I see Apache Spark as the analytics operating system of the future, and we are investing to grow Spark into a mature platform. We believe it is the best technology today for attacking the toughest problems of organizations of all sizes and delivering the benefits of intelligence-based, in-time action. Our goal is to be a leading committer and technology contributor in the community. But actions speak louder than words, which brings us to today’s announcements:

1)IBM is opening a Spark Technology Center in San Francisco. This center will be focused on working in the open source community and providing a scalable, secure, and usable platform for innovation. The Spark Technology Center is a significant investment, designed to grow to hundreds of people and to make substantial and ongoing contributions to the community.

2)IBM is contributing its industry leading System ML technology— a robust algorithm engine for large-scale analytics for any environment—to the Apache Spark movement. This contribution will serve to promote open source innovation and accelerate intelligence into every application. We are proud to be partnering with Databricks to put this innovation to work in the community.

3)IBM will host Spark on our developer cloud, IBM BlueMix, offering a hosted service and system architectures, as well as the tools that surround the core technology to make it easier to consume. Our approach is to accelerate Spark adoption.

4)IBM will deliver software offerings and solutions built on Spark, provide infrastructure to host Spark applications such as IBM Power and Z Systems, and offer consulting services to help clients build and deploy Spark applications.

IBM is already adopting Spark throughout our business: IBM BigInsights for Apache Hadoop, a Spark service, InfoSphere Streams, DataWorks, and a number of places in IBM Commerce. Too many to list. And IBM Research currently has over 30 active Spark projects that address technology underneath, inside, and on top of Apache Spark.

Our own analytics platform is designed with just this sort of environment in mind: it easily blends these new technologies and solutions into existing architectures for innovation and outcomes. The IBM Analytics platform is ready-made to take advantage of whatever innovations lie ahead as more and more data scientists around the globe create solutions based on Spark.

Our strategy is about building on top of and around a successful open platform, and adding something of our own that’s substantial and differentiated. Spark is that platform. We are just at the start of building many solutions that leverage Spark to the advantage of our clients, users, and the developer community.


IBM is now and has historically been a significant force supporting open source innovation and collaboration, including a more than $1 billion investment in Linux development. We collaborate in more than 120 projects contributed to the open source community, including Eclipse, Hadoop, Apache Spark Apache Derby, and Apache Geronimo. IBM is also contributing to Apache Tuscany and Apache Harmony. In terms code contributions, IBM has contributed 12.5 million lines of code to Eclipse alone, not to mention Linux— 6.3 percent of total Linux contributions are from IBM. We’ve also contributed code to Geronimo and a wide variety of other open-source projects.

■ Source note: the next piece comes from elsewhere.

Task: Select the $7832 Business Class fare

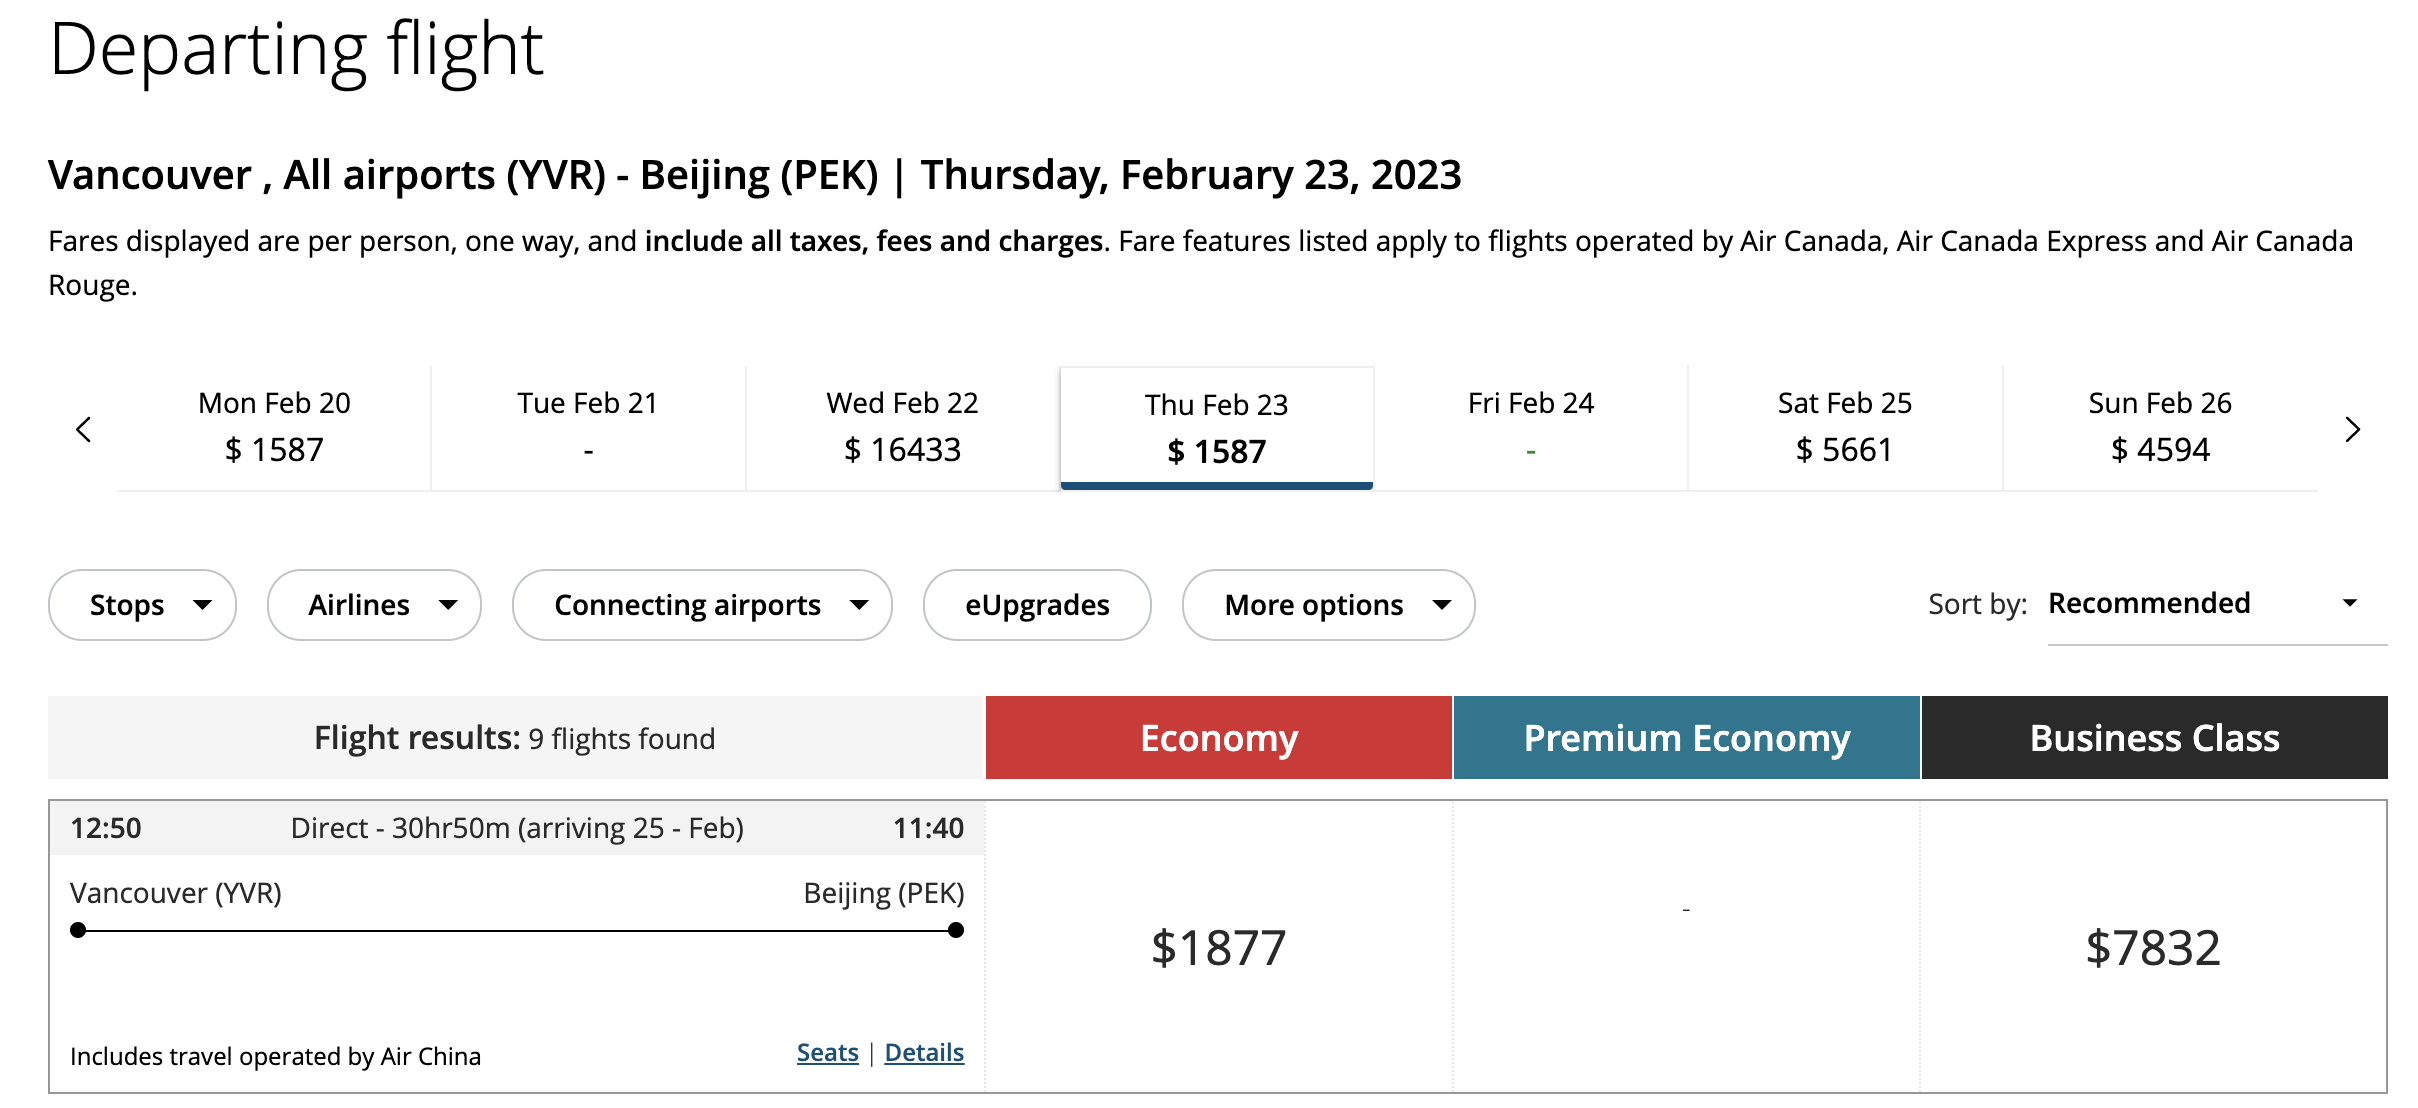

We see in Spark the opportunity to benefit data engineers, data scientists, and application developers by driving significant innovation into the community. As these data practitioners benefit from Spark, the innovation will make its way into business applications, as evidenced in the Genomic, Urban Traffic, and Political Analysis solutions mentioned above. Spark is about delivering the analytics operating system of the future—an analytics operating system on which new solutions will thrive, unlocking the big data scale effect. And Spark is about a community of Spark-savvy data scientists and data analysts who can quickly transform today's problems into tomorrow's solutions. Spark is one of the fastest-growing open source projects in history. We are pleased to be part of the movement.